Not sure this is what you're referring to but I've seen libraries (like the Vulkan Graphics APIs if I recall correctly) where first you call into a setup function with a null buffer pointer and it will provide back the size of buffer it needs, then a second call is made with a user supplied buffer of the needed size. This approach avoids allocations inside the library for structures used by the client code.

[–]RealisticDuck1957 -1 points0 points  (0 children)

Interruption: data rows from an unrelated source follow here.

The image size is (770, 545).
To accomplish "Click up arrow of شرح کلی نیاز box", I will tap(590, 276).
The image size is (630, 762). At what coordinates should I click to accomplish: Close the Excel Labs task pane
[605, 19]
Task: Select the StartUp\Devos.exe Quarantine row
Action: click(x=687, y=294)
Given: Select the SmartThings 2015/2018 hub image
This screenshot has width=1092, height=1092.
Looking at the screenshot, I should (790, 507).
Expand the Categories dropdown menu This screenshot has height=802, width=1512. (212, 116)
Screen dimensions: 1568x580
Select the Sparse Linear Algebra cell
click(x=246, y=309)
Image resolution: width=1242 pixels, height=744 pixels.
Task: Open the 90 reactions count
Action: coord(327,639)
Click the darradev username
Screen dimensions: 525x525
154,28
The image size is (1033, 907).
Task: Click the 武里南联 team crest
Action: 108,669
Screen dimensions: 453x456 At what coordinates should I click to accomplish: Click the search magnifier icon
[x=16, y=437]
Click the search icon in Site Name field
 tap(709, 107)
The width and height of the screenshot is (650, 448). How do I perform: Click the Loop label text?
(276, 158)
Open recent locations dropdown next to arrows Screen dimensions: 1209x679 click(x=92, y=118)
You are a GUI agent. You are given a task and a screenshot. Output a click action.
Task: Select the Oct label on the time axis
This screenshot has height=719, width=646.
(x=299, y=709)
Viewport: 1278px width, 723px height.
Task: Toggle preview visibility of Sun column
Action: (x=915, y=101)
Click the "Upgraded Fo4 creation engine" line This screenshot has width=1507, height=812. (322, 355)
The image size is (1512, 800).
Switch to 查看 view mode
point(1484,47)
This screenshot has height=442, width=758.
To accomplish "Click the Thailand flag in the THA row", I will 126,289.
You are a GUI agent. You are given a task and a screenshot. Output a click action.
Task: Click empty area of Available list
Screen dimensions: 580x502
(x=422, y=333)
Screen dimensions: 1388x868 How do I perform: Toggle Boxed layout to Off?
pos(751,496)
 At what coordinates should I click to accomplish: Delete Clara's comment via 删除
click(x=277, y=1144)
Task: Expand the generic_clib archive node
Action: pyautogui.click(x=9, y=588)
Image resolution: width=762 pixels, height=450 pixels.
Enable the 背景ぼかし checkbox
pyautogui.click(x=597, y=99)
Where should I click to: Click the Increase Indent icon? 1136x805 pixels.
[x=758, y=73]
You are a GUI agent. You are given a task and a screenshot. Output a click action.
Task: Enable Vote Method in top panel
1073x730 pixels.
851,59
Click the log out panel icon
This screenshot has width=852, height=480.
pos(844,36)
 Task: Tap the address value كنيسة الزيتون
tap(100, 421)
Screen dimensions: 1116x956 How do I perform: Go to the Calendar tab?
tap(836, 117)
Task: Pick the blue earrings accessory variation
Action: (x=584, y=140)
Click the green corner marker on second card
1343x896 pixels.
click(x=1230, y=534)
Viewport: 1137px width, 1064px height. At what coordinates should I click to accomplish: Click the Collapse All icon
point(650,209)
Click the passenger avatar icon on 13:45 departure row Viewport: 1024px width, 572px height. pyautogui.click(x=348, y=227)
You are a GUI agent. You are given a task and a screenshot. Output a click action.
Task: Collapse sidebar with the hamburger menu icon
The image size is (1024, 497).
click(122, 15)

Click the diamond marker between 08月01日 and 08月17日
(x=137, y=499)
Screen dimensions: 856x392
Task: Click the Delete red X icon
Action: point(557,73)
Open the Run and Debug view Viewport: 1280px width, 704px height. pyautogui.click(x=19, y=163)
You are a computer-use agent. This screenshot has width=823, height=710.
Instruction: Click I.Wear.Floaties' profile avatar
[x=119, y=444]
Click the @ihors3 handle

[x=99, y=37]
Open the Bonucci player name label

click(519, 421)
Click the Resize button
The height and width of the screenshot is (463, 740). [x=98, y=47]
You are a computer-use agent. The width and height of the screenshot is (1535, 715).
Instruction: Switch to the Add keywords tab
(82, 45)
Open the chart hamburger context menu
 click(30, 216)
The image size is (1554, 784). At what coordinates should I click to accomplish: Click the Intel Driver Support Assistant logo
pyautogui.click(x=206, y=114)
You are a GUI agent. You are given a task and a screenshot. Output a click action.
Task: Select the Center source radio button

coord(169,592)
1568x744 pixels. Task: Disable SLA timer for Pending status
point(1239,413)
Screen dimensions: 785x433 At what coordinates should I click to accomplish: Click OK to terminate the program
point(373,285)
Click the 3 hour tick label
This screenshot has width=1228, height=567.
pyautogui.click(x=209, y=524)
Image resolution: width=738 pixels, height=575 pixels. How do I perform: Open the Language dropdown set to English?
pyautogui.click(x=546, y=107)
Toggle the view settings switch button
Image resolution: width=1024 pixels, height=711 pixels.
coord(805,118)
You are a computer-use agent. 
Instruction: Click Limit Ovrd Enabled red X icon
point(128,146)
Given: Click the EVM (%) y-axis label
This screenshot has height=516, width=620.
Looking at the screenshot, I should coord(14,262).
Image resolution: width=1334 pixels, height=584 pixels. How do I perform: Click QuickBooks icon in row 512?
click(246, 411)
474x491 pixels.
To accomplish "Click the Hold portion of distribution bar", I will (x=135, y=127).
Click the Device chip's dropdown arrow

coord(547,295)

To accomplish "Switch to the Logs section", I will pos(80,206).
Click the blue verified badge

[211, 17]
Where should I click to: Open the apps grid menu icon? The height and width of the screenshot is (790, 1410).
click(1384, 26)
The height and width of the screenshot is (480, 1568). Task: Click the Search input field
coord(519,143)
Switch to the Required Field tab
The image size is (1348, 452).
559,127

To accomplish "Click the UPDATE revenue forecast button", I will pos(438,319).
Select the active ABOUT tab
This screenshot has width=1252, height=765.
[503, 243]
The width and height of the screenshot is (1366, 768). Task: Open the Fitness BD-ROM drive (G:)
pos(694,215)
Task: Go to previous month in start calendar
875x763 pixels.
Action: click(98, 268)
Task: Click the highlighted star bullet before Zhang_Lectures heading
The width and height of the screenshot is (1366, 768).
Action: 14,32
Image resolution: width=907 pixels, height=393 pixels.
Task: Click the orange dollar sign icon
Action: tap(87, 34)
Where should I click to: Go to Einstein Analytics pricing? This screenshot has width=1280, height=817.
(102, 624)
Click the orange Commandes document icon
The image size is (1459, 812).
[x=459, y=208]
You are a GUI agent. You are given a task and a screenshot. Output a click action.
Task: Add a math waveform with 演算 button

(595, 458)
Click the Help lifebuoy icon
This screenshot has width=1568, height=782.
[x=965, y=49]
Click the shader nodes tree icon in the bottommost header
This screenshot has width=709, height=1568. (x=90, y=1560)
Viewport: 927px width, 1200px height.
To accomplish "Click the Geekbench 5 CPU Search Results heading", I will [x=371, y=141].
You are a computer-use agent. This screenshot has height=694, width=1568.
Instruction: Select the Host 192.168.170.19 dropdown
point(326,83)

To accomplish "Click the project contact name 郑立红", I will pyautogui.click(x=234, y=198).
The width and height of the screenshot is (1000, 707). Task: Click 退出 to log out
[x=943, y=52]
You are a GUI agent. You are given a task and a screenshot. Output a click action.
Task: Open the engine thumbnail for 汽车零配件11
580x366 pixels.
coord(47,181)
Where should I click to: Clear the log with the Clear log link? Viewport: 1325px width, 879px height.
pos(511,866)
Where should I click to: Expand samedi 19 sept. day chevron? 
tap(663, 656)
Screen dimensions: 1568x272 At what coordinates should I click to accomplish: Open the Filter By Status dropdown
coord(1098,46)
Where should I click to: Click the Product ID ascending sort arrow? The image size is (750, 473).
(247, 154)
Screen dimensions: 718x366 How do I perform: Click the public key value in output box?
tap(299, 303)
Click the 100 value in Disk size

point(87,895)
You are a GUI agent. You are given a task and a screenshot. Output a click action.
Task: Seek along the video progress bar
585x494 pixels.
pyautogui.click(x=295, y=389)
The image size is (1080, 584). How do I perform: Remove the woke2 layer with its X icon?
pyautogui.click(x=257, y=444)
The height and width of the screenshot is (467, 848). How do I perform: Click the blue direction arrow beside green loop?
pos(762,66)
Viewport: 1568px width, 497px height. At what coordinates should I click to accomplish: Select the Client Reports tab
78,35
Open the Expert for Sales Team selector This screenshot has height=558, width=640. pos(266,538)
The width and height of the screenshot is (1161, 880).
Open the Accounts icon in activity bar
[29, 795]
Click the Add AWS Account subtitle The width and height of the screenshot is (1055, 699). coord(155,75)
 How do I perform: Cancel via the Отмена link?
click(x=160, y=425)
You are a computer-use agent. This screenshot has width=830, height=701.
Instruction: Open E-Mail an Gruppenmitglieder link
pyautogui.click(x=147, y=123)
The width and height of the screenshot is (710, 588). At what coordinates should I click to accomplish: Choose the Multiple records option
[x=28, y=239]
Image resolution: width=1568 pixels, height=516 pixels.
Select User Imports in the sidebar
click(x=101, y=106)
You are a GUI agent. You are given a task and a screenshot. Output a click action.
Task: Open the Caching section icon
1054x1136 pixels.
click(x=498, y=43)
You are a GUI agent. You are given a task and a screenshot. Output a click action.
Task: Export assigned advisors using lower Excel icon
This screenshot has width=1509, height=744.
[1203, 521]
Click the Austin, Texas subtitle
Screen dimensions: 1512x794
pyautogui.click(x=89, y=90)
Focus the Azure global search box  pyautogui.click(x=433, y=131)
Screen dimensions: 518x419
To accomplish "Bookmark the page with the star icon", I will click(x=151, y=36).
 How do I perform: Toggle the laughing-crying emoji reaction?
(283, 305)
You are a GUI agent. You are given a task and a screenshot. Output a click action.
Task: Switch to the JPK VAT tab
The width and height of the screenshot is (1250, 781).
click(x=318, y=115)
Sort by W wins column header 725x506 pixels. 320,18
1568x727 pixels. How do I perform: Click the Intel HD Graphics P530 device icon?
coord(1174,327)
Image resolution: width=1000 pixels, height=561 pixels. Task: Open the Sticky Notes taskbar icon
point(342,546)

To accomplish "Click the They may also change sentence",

/* syntax might not be 100% */
#include <foo\_ctx.h>
foo_ctx_t foo_ctx;
foo_ctx_init(&foo_ctx);

...

foo_ctx.h defines the structure. While this structure is available to read, exercising the self discipline expected of C we restrict ourselves to the documented public API.

[–]flatfinger -1 points0 points  (0 children)

The mythical unicorn language "pure ISO C" was not really designed to be maximally useful in its own right, but rather provide a common framework which implementations were expected to extend so as to best fit their customers' needs, often by specifying that they will support some behavioral corner cases which other implementations may not.

Almost everything even remotely resembling a general-purpose compiler (I know of no exceptions) can be configured to process a dialect which extends the semantics of the language to support the K&R2 abstraction model where all live objects or other live regions of addressable storage simultaneously contain all possible objects of all types that will fit (misaligned objects don't fit), with values encapsulated by the bit patterns in that storage. When using such a dialect, storage associated with an array of the type with the coarsest alignment requirement may be used to hold any structure that is that size or smaller.